##### Listed entries #####

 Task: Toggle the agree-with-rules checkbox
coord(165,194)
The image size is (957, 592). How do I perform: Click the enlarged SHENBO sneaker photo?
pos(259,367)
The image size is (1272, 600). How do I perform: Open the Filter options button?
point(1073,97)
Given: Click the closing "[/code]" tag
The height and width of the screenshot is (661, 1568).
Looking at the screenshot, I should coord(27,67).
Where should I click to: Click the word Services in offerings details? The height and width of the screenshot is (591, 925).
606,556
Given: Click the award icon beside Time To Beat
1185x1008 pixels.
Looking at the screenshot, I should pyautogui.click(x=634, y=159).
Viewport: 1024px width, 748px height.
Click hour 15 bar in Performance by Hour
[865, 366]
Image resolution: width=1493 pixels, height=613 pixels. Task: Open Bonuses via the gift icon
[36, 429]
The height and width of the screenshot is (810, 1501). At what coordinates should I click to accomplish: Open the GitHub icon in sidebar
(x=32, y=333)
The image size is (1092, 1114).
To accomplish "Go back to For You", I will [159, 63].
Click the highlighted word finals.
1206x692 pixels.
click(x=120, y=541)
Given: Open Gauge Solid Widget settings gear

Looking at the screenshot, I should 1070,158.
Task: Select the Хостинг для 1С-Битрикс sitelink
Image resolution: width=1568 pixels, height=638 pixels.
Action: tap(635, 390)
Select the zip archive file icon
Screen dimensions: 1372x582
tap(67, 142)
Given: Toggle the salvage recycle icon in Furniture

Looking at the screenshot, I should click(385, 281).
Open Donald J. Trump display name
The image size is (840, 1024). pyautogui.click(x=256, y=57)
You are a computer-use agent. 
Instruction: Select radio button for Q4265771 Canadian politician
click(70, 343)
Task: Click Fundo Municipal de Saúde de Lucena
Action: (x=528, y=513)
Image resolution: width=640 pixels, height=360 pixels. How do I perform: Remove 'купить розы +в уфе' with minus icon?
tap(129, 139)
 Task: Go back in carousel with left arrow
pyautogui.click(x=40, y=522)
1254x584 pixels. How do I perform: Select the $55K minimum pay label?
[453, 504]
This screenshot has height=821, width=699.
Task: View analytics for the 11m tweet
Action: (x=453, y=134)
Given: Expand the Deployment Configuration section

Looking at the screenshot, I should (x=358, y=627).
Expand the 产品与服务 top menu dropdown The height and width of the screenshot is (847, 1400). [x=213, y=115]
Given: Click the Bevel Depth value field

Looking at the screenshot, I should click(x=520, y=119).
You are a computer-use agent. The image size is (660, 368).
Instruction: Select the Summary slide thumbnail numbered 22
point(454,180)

#####

Problem description | If a line in the records above has the word "agent", copy it out.

Exercise result |
You are a computer-use agent. 
You are a computer-use agent. The image size is (660, 368).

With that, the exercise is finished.